La costa siciliana, i primi capi della Sicilia occidentale, le isole Eolie, visibili nelle terse giornate, fanno da orizzonte ad un mare solcato in permanenza da molteplici navi e punteggiato da “passerelle”, le tipiche e caratteristiche barche per la pesca del pescespada che nella buona stagione, secondo una tradizione secolare, battono ininterrottamente il mare alla sua ricerca per arpionarlo.

Sotto l’autostrada, la sponda calabrese offre al viaggiatore i tetti rossi di Bagnara, la poderosa rocca di scilla dominata dal castello dei Ruffo, il porto di Villa con il suo incessante via vai di traghetti e aliscafi con Messina, ed infine Reggio la città fondata, secondo le “Istorie” greche “là dove” per l’oracolo, “nell’abbraccio tra un maschio ed una femmina” i greci esuli avrebbero trovato una terra che avrebbe meritato il nome di “Magna grecia”. Una vite abbarbicata ad un ulivo, che si offrivano alla vista  degli esuli sul litorale reggino, fu il segno dell’avverarsi dell’oracolo e del nascere di una grande civiltà.

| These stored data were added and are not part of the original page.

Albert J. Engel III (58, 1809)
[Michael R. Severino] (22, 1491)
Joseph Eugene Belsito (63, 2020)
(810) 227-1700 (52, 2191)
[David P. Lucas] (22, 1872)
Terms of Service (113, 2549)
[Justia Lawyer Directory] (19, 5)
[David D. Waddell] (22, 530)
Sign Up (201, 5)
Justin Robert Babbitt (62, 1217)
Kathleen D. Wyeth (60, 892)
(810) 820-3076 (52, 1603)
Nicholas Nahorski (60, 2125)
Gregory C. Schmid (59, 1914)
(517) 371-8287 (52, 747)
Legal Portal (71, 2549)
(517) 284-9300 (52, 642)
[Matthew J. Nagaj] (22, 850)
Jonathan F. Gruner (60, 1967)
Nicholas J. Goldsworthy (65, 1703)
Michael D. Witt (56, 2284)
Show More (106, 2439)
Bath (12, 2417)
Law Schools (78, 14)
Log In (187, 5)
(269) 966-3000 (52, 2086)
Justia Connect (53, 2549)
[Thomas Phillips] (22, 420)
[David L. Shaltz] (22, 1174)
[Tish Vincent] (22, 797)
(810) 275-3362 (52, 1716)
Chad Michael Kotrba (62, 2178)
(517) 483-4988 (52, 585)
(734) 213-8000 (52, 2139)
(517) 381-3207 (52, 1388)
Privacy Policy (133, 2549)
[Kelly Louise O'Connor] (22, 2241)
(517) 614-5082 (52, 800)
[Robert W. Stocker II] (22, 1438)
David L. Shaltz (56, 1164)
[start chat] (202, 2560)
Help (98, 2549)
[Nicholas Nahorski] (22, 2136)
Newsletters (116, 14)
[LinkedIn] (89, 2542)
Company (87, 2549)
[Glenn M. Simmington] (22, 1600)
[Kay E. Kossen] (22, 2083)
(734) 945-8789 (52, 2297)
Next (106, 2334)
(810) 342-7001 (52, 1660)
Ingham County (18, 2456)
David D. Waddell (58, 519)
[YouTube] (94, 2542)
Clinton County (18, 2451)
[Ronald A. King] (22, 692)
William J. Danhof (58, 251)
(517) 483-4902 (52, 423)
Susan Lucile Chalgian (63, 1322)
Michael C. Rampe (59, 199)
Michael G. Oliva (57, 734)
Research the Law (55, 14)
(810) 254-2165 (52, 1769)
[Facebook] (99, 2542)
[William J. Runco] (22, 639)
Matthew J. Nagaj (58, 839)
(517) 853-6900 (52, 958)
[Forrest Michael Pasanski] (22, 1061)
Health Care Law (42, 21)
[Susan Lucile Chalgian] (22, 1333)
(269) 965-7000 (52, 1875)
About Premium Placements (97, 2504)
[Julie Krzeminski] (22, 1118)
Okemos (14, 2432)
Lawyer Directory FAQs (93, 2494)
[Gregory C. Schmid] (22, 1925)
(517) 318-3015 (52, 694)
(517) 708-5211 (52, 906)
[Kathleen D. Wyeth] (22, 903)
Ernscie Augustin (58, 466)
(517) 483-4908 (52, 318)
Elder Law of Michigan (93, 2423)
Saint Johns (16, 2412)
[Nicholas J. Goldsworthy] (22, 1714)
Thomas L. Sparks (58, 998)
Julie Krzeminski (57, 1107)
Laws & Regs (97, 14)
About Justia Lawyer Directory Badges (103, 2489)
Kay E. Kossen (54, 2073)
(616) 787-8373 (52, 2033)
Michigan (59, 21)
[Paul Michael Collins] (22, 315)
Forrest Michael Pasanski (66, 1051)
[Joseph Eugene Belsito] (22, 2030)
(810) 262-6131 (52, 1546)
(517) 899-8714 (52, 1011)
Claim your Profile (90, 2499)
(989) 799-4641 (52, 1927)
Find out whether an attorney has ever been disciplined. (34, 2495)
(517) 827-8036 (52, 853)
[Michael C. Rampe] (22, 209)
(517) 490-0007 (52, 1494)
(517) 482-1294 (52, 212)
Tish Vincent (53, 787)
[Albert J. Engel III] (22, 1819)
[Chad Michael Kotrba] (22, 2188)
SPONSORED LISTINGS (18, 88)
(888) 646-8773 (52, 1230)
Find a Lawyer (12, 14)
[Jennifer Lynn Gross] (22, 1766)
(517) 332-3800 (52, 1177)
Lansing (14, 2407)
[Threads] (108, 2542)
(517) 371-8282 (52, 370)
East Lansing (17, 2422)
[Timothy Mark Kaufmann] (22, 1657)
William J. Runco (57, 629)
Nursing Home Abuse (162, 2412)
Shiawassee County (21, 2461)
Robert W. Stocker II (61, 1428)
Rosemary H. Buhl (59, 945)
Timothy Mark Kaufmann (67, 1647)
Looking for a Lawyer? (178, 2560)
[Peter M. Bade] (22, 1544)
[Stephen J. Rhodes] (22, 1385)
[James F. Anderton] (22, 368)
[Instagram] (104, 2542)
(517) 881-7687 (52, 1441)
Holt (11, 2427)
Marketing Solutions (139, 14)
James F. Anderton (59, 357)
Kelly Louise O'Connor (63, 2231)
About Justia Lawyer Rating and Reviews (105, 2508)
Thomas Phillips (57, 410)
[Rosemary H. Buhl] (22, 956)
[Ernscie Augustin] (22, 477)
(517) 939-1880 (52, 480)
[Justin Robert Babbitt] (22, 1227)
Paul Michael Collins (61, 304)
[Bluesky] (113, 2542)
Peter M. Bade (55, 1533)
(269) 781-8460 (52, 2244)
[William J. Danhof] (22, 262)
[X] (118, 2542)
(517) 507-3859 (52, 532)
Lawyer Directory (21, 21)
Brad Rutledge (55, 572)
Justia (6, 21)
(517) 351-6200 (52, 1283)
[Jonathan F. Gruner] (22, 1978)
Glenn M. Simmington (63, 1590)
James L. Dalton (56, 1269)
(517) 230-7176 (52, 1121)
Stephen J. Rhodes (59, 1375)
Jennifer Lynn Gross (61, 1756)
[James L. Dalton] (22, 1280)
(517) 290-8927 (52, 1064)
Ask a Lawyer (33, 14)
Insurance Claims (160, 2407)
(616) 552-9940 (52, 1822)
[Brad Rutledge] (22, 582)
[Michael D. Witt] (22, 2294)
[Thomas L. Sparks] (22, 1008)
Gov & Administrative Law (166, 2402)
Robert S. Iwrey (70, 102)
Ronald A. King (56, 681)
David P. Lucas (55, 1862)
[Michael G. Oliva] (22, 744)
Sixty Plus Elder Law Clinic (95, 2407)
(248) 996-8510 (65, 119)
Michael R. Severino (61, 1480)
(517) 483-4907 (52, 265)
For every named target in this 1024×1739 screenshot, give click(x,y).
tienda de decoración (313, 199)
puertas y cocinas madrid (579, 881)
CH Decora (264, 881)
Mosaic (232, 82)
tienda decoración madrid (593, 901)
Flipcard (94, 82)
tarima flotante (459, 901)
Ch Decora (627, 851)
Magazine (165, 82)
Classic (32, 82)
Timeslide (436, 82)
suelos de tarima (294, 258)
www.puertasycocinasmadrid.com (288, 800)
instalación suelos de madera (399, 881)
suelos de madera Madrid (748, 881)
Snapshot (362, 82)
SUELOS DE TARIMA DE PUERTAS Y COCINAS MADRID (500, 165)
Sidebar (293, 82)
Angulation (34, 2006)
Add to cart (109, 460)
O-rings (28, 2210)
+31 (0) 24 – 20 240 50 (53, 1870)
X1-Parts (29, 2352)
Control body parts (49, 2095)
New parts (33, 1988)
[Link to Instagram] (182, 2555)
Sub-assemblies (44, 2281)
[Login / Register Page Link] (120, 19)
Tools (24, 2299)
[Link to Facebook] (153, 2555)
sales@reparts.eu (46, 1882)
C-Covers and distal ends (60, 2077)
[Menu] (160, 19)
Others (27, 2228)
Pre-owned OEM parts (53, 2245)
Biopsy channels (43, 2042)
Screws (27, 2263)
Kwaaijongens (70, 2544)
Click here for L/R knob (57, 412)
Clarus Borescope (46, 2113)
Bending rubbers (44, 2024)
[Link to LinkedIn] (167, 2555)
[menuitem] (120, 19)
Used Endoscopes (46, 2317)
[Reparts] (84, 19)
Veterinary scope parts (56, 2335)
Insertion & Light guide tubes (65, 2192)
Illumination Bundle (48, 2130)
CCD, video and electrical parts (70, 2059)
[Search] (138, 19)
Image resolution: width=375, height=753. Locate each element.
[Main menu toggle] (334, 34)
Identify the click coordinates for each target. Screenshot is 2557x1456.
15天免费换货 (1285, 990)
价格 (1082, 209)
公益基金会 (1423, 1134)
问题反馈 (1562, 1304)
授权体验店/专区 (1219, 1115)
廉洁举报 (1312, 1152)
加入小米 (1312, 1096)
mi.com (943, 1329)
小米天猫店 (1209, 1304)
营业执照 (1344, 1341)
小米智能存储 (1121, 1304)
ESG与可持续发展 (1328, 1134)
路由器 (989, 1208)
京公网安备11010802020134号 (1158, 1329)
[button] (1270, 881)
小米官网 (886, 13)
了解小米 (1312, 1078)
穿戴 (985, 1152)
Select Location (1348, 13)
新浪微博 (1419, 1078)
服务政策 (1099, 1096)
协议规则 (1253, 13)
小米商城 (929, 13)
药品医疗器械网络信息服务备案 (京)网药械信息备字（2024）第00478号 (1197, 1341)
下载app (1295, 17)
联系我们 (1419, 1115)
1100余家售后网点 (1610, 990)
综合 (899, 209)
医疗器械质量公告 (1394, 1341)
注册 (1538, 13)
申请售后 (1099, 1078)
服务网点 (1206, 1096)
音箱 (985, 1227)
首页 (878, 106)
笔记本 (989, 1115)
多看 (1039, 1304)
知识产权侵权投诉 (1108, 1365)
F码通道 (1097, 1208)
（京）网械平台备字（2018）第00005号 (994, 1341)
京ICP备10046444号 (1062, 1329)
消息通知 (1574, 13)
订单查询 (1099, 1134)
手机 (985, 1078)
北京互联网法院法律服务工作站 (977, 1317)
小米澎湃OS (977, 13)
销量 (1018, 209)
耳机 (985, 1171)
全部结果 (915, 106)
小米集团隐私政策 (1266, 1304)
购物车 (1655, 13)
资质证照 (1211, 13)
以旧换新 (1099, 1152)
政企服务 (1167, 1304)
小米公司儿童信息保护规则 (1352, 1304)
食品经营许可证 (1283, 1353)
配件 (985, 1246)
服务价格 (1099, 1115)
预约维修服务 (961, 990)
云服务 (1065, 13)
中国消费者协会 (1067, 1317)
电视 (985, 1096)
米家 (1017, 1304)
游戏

Il territorio della regione è caratterizzato dal contrasto, anzi dalla estrema vicinanza tra i monti ed il mare. Questo lungo e stretto lembo di terra, esteso per circa 15.000 km. quadrati, è costituito per circa 40% da montagne, per il 50% da colline, mentre solo il 10% è pianura. 350 comuni sui 409 complessivi sono ubicati in montagna o in collina, anche se il territorio di questi ultimi giunge sovente fino al mare. A tale struttura morfologica conseguono le molte e diverse tipologie di flora e fauna che evidenziano e testimoniano la grande diversità di clima, pur sempre temperato e sostanzialmente mite, che caratterizza l’intera regione. Si possono individuare tre grandi fasce delimitate in senso verticale e, nonostante la lunghezza del territorio,omogenee. La fascia tirrenica è sostanzialmente la più temperata. Moderatamente calda in estate e poco piovosa in inverno, ha la tipica vegetazione a macchia, tirreno-mediterranea, ed offre all’amante della natura la possibilità, percorrendo solo i pochi chilometri necessari per raggiungere la montagna, di seguire il rapido variare della vegetazione. La jonica è la zona più calda, poco piovosa tutto l’anno, ricca di vegetazione tropicale. Lungo gli ampi litorali offre un susseguirsi di pregiate coltivazioni di agrumi e piante odorose, interrotto, talvolta, da dorati tratti quasi sabbiosi, punteggiati da piante grasse e da macchie di fichi d’india. La montagna è caratterizzata da un clima appenninico che può ricordare quello alpino. Le sue cime sono d’inverno ricoperte di neve, tanto da permettere, nelle numerose località attrezzate per tale sport, la pratica per alcuni mesi dello sci. Gli stessi centri d’estate offrono un gradevole ristoro contro l’afa. Distese di pinete e di boschi verdi delle specie più diverse, interrotte da tre laghetti naturali, di cui uno di recentissima formazione, nonché da altri invasi artificiali caratterizzano i sei massicci calabresi. La facile raggiungibilità dei centri turistici montani dalle città della costa, in genere poco meno di trenta chilometri,(il paese più interno della Calabria dista soli 50 km. dal mare) costituisce una peculiarità eccezionale di questa regione, unica in grado di offrire una vacanza “mare montagna” da godere nella stessa giornata.